Session failover (session pick-up)
Session failover means that a cluster maintains active network TCP and IPsec VPN sessions (including NAT sessions) after a device or link failover. You can also configure session failover to maintain UDP and ICMP sessions. Session failover does not failover multicast, or SSL VPN sessions.
Session failover is not supported for sessions being scanned by proxy-based security profiles. Session failover is supported for sessions being scanned by flow-based security profiles; however, flow-based sessions that fail over are no longer inspected after they fail over.
FortiGate HA does not support session failover by default. To enable session failover go to System > HA and select Enable Session Pick-up.
From the CLI enter:
config system ha
set session-pickup enable
To support session failover, when Enable Session Pick-up is selected, the FGCP maintains an HA session table for TCP communication sessions that can be failed over and synchronizes this session table with all cluster units. As soon as a new session is added to the primary unit session table, that session is synchronized to the other cluster unit's session tables. This synchronization happens as quickly as possible to keep the session tables synchronized. If a cluster unit fails, the HA session table information is available to the remaining cluster units and these cluster units use this session table to resume most of the TCP sessions that were being processed by the failed cluster unit without interruption.
If session pickup is enabled, you can use the following command to also enable UDP and ICMP session failover:
config system ha
set session-pickup-connectionless enable
You must enable session pickup for session failover protection. If you do not require session failover protection, leaving session pickup disabled may reduce CPU usage and reduce HA heartbeat network bandwidth usage.
If session pickup is not selected
If Enable Session Pick-up is not selected, the FGCP does not maintain an HA session table and most TCP sessions do not resume after a failover. After a device or link failover all sessions are briefly interrupted and must be re-established at the application level after the cluster renegotiates.
Many protocols can successfully restart sessions with little, if any, loss of data. For example, after a failover, users browsing the web can just refresh their browsers to resume browsing. Since most HTTP sessions are very short, in most cases they will not even notice an interruption unless they are downloading large files. Users downloading a large file may have to restart their download after a failover.
Other protocols may experience data loss and some protocols may require sessions to be manually restarted. For example, a user downloading files with FTP may have to either restart downloads or restart their FTP client.

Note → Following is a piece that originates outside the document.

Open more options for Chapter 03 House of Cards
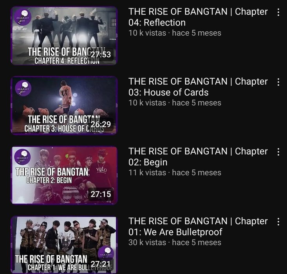Viewport: 287px width, 274px height. [278, 82]
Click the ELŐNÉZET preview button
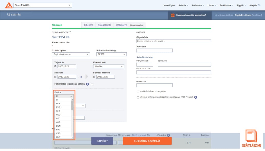 pos(102,141)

Some sessions may resume after a failover whether or not enable session pick-up is selected:
- UDP, ICMP, multicast and broadcast packet session failover
- FortiOS Carrier GTP session failover
- Active-active HA subordinate units sessions can resume after a failover
Two HA configuration options are available to reduce the performance impact of enabling session pickup. They include reducing the number of sessions that are synchronized by adding a session pickup delay and using more FortiGate interfaces for session synchronization.
If session pickup is enabled, as soon as new sessions are added to the primary unit session table they are synchronized to the other cluster units. Enable the
session-pickup-delay CLI option to reduce the number of sessions that are synchronized by synchronizing sessions only if they remain active for more than 30 seconds. Enabling this option could greatly reduce the number of sessions that are synchronized if a cluster typically processes very many short duration sessions, which is typical of most HTTP traffic for example.
Use the following command to enable a 30 second session pickup delay:
config system ha
set session-pickup-delay enable
Enabling session pickup delay means that if a failover occurs more sessions may not be resumed after a failover. In most cases short duration sessions can be restarted with only a minor traffic interruption. However, if you notice too many sessions not resuming after a failover you might want to disable this setting.
Using multiple FortiGate interfaces for session synchronization
session-sync-dev option you can select one or more FortiGate interfaces to use for synchronizing sessions as required for session pickup. Normally session synchronization occurs over the HA heartbeat link. Using this HA option means only the selected interfaces are used for session synchronization and not the HA heartbeat link. If you select more than one interface, session synchronization traffic is load balanced among the selected interfaces.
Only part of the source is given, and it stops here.